Vi sono delle differenze fondamentali nell’essere medico in Palestina o in Europa?

Assolutamente si, senza partire dai diritti fondamentali dell’ uomo possiamo accennare alle tecniche ospedaliere ed ai macchinari a noi accessibili quotidianamente, come esempio posso dirti che la laparoscopia da noi viene eseguita solo da cinque anni. Mancano strutture, attrezzature e farmaci, anche generici. Spesso la nostra difficoltà maggiore è nella cura del cancro, non abbiamo accesso libero alle chemioterapie. Non solo questo, in Palestina i blocchi militari sono ovunque, se ricevo una chiamata urgente da un mio paziente  a volte non posso rispondere, perché se solo avvicino la mano alla tasca rischio di essere ucciso, mi trovo così a ritardare anche per molte ore le visite. Quando vieni trattenuto lungo la strada non sai mai dopo quanto tempo verrai rilasciato. Sono un medico che opera per la vita nel paese del terrore, ma io nella vita ci credo e continuerò a far nascere bambini, perché questa è la mia missione.

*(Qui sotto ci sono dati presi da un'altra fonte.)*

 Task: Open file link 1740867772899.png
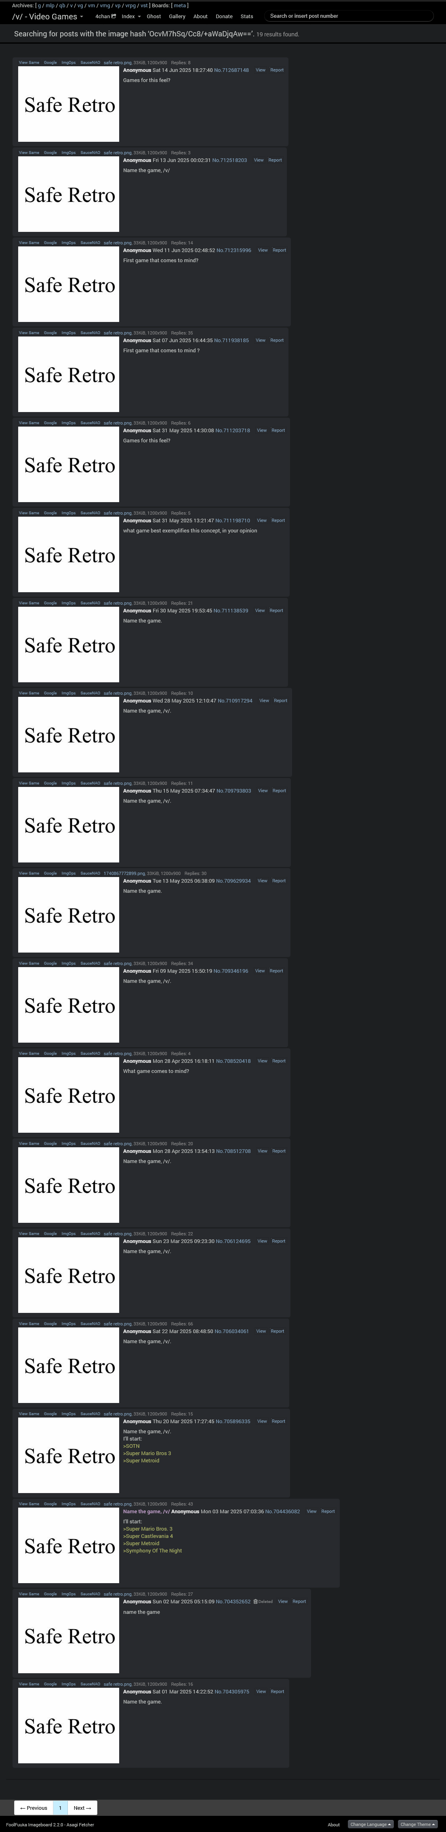click(x=124, y=873)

Quali sono le difficoltà maggiori che riscontrate nel procurare i farmaci?

Difficoltà spesso insormontabili le riscontriamo nelle scorte dei magazzini dei farmaci chemioterapici. Ci troviamo costretti ad attingere alle scorte di altri ospedali, dovendo così lasciare anche per periodi i malati scoperti.

Cosa accade quando da paesi come l’Italia vengono raccolti farmaci e mandati nei territori del terzo mondo?

Ti racconto la mia esperienza e l’esperienza dei medici palestinesi su questo tema, grazie per avere affrontato l’argomento. Si i farmaci che voi raccogliete vicini alla scadenza vengono spediti realmente in questi territori, purtroppo, quando un farmaco arriva alla frontiera a sei mesi dalla scadenza, viene trattenuto in dogana per molto tempo. Quando giungono nei reparti spesso sono inutilizzabili perché scaduti a causa della lunga giacenza decisa dal governo israeliano. Ci troviamo quindi in una situazione senza controllo da parte nostra.

Il personale medico ha mai subito vessazioni da parte del governo israeliano?

Sì, veniamo minacciati di continuo, spesso quando un ferito si reca nel nostro ospedale, ci troviamo i mitra dei militari puntati addosso, impedendoci così di potere intervenire, se lo facciamo ci sparano. Vengono a volte divisi medici e infermieri ed allontanati dai corridoi obbligandoci così ad osservare da lontano morire dissanguati sul pavimento i feriti, questo che ti racconto purtroppo non è un avvenimento raro. Come medici ci troviamo scoperti, a livello legale non abbiamo protezione, anche per un minimo errore veniamo incarcerati senza un equo processo; abbiamo scelto questo mestiere per salvare delle vite ma spesso ci troviamo a salvare noi stessi.